A start on performance testing, and the generation of process tensors for that purpose.

gefux commented 3 months ago

resolves #119 and #120.

Implements:

tests/data/generate_pts.py: a module that generates process tensors for performance testing purposes based on a name convention similar to the one discussed in #119.

Performance analysis for the PT-TEBD functionality (serving as a blueprint for other use cases). This entails:

tests/performance/pt_tebd.py: a module that defines a set of functions and parameters to be used for the performance analysis.

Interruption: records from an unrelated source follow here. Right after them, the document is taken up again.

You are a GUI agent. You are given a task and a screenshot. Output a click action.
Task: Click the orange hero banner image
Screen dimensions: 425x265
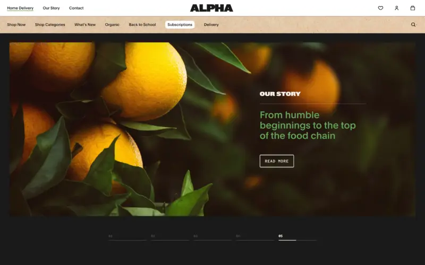pyautogui.click(x=212, y=129)
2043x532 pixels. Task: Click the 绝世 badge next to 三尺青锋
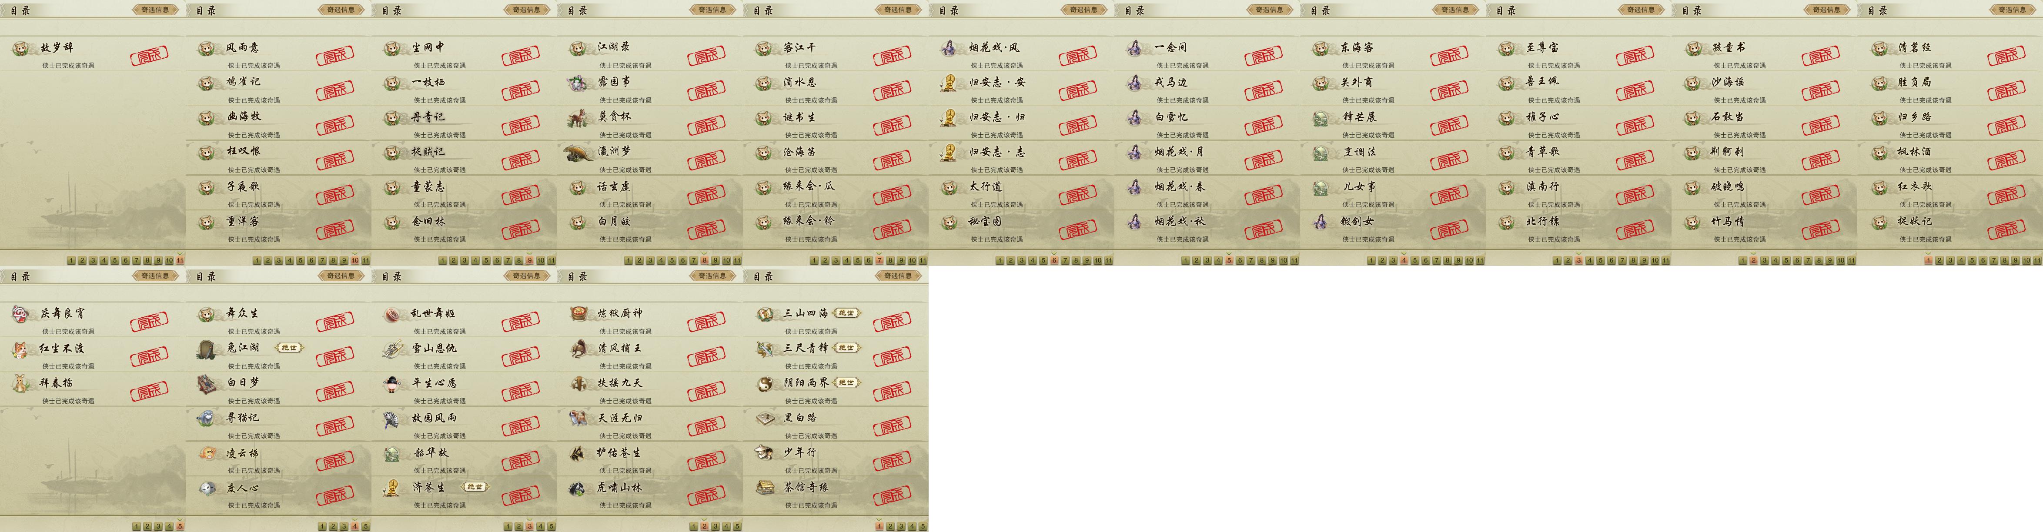846,348
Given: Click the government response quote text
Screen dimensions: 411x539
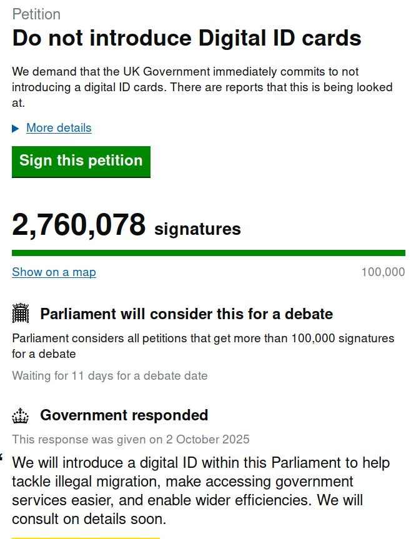Looking at the screenshot, I should coord(201,491).
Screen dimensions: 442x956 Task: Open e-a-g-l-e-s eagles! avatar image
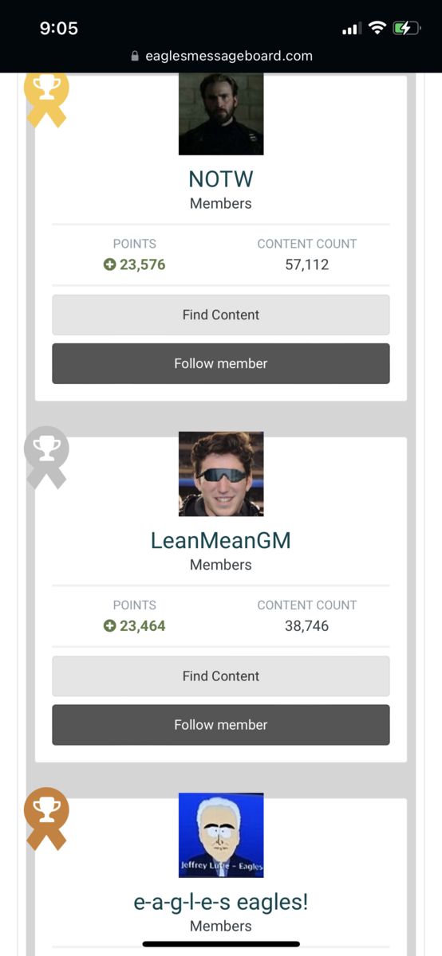pyautogui.click(x=221, y=835)
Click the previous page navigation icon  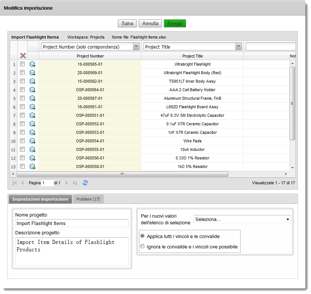tap(22, 182)
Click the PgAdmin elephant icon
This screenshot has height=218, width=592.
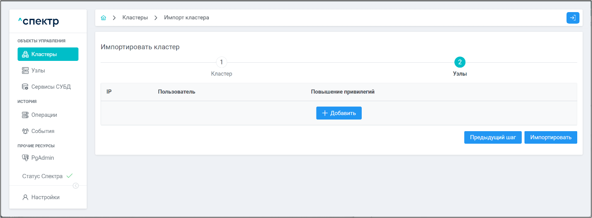click(25, 158)
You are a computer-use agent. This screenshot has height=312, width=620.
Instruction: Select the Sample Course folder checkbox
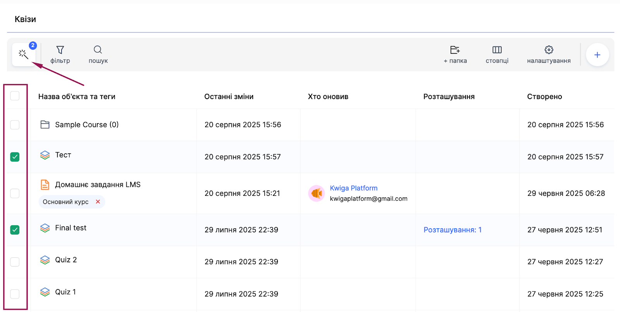(x=15, y=125)
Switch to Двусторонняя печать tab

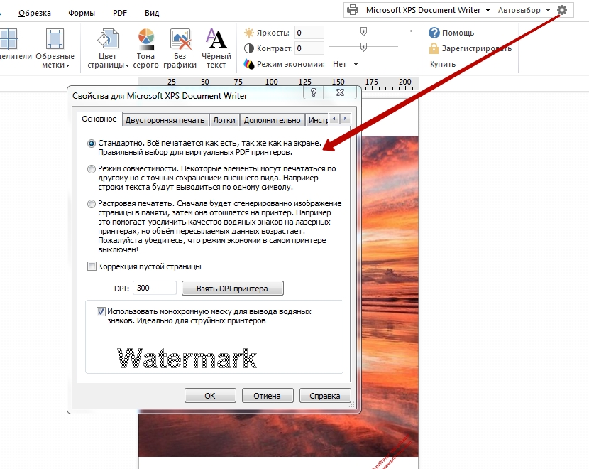coord(165,120)
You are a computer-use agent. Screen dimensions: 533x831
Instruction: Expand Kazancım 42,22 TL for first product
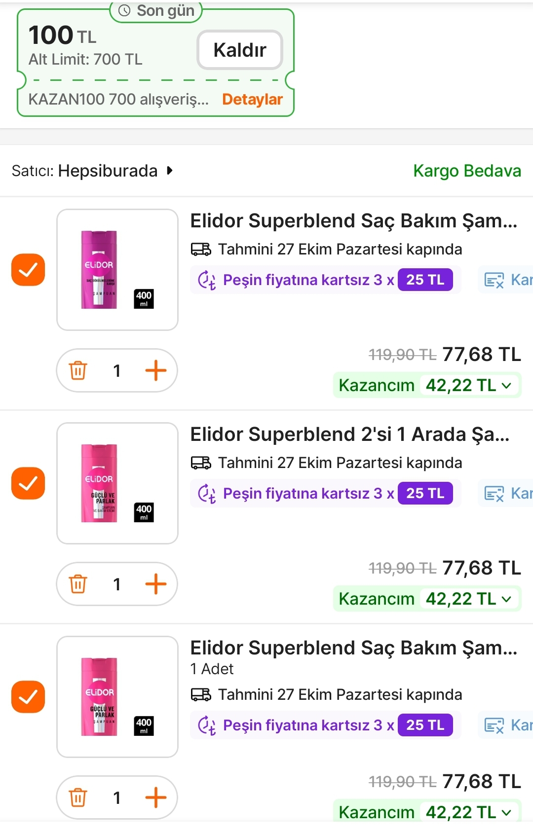[x=506, y=386]
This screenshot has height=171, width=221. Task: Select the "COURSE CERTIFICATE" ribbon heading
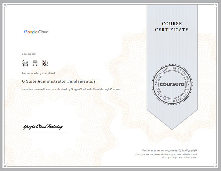[172, 27]
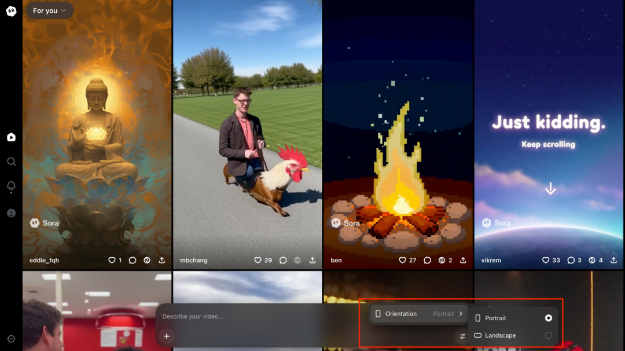The height and width of the screenshot is (351, 625).
Task: Share ben's campfire video
Action: pyautogui.click(x=463, y=261)
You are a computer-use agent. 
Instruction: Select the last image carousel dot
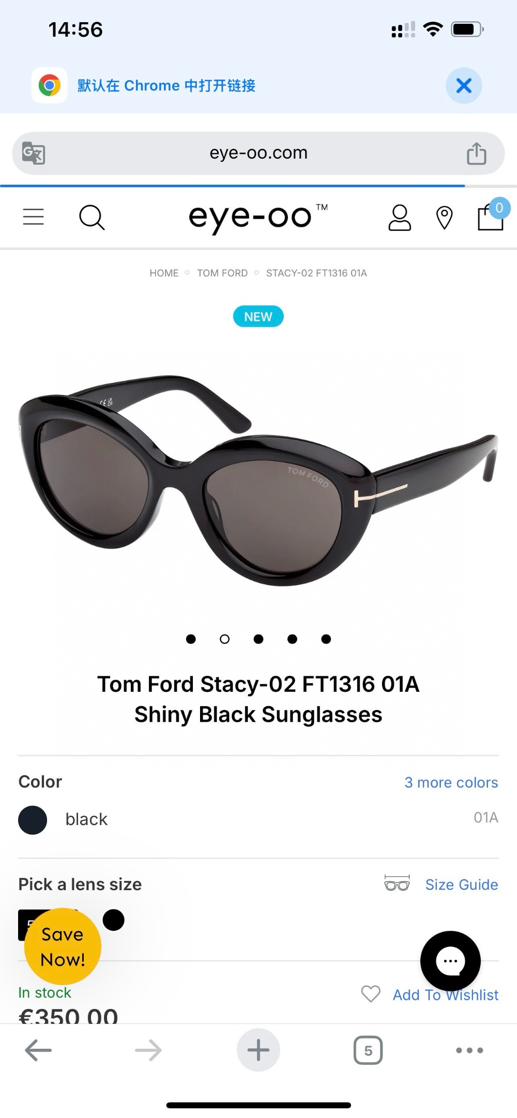[x=326, y=639]

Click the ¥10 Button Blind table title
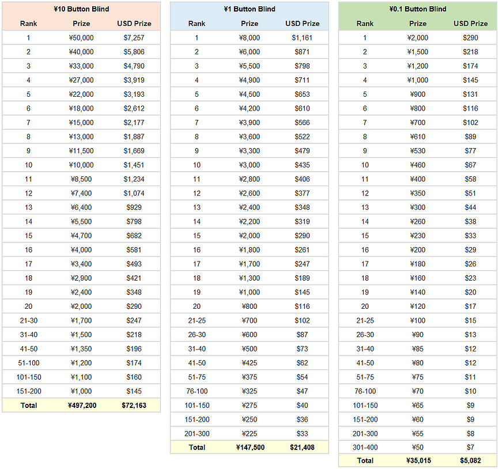click(x=81, y=9)

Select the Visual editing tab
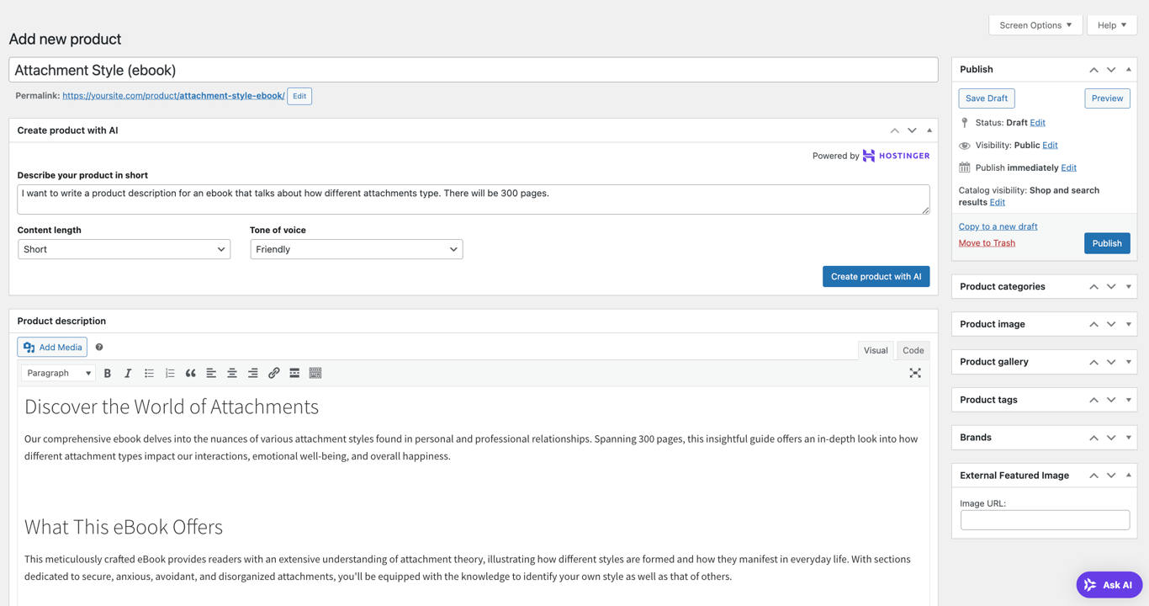[876, 350]
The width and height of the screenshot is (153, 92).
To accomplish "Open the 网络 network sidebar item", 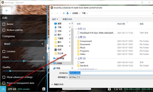I will (x=57, y=68).
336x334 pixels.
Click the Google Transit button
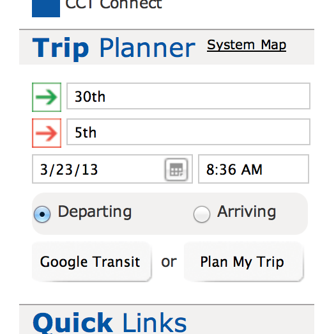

Note here the variables ALL_TESTS and REQUIRED_PTS.
tests/performance/analysis/pt_tebd_prepare.py: a skript which generates the required process tensors (given by REQUIRED_PTS) in case they have not been generated previousely.
tests/performance/analysis/pt_tebd_run.py: a skript that runs all PT-TEBD performance tests (given by ALL_TESTS) and stores the result.
tests/performance/analysis/pt_tebd_plots.py: a skript that produces plots from the stored results.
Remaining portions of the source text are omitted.